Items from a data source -
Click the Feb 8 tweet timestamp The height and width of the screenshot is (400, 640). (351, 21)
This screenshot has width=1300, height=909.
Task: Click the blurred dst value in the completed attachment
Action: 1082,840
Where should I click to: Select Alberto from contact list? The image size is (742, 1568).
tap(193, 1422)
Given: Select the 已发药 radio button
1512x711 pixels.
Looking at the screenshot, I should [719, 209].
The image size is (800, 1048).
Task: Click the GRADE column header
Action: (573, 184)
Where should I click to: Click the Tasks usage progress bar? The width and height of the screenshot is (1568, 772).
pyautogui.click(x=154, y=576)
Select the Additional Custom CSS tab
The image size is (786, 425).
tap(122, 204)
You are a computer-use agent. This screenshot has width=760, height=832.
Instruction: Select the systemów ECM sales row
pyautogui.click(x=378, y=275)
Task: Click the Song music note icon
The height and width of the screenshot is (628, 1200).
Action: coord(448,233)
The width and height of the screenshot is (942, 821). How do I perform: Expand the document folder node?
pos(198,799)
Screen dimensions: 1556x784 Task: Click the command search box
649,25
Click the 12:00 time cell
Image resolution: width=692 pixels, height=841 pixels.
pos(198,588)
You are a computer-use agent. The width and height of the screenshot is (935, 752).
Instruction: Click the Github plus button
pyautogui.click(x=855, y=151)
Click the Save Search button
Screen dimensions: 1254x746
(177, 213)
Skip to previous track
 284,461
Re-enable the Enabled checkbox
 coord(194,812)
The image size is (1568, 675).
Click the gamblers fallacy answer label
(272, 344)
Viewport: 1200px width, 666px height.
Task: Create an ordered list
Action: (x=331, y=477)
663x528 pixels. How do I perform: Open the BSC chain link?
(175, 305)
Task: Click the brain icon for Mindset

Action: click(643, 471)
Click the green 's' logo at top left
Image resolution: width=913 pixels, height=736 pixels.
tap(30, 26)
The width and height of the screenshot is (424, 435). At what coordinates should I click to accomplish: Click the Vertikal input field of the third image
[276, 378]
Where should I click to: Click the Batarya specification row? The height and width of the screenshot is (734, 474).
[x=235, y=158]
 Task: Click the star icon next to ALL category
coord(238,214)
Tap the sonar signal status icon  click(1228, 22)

ASSIGNED TASK - Faithfully copy every entry, leaving nothing out.

ANSWER TO THIS EXERCISE -
Click the Feb 8 tweet timestamp The height and width of the screenshot is (400, 640). (351, 21)
This screenshot has width=1300, height=909.
Task: Click the blurred dst value in the completed attachment
Action: 1082,840
Where should I click to: Select Alberto from contact list? The image size is (742, 1568).
tap(193, 1422)
Given: Select the 已发药 radio button
1512x711 pixels.
Looking at the screenshot, I should [719, 209].
The image size is (800, 1048).
Task: Click the GRADE column header
Action: (573, 184)
Where should I click to: Click the Tasks usage progress bar? The width and height of the screenshot is (1568, 772).
pyautogui.click(x=154, y=576)
Select the Additional Custom CSS tab
The image size is (786, 425).
tap(122, 204)
You are a computer-use agent. This screenshot has width=760, height=832.
Instruction: Select the systemów ECM sales row
pyautogui.click(x=378, y=275)
Task: Click the Song music note icon
The height and width of the screenshot is (628, 1200).
Action: coord(448,233)
The width and height of the screenshot is (942, 821). How do I perform: Expand the document folder node?
pos(198,799)
Screen dimensions: 1556x784 Task: Click the command search box
649,25
Click the 12:00 time cell
Image resolution: width=692 pixels, height=841 pixels.
pos(198,588)
You are a computer-use agent. The width and height of the screenshot is (935, 752).
Instruction: Click the Github plus button
pyautogui.click(x=855, y=151)
Click the Save Search button
Screen dimensions: 1254x746
(177, 213)
Skip to previous track
 284,461
Re-enable the Enabled checkbox
 coord(194,812)
The image size is (1568, 675).
Click the gamblers fallacy answer label
(272, 344)
Viewport: 1200px width, 666px height.
Task: Create an ordered list
Action: (x=331, y=477)
663x528 pixels. How do I perform: Open the BSC chain link?
(175, 305)
Task: Click the brain icon for Mindset

Action: click(643, 471)
Click the green 's' logo at top left
Image resolution: width=913 pixels, height=736 pixels.
tap(30, 26)
The width and height of the screenshot is (424, 435). At what coordinates should I click to accomplish: Click the Vertikal input field of the third image
[276, 378]
Where should I click to: Click the Batarya specification row? The height and width of the screenshot is (734, 474).
[x=235, y=158]
 Task: Click the star icon next to ALL category
coord(238,214)
Tap the sonar signal status icon  click(1228, 22)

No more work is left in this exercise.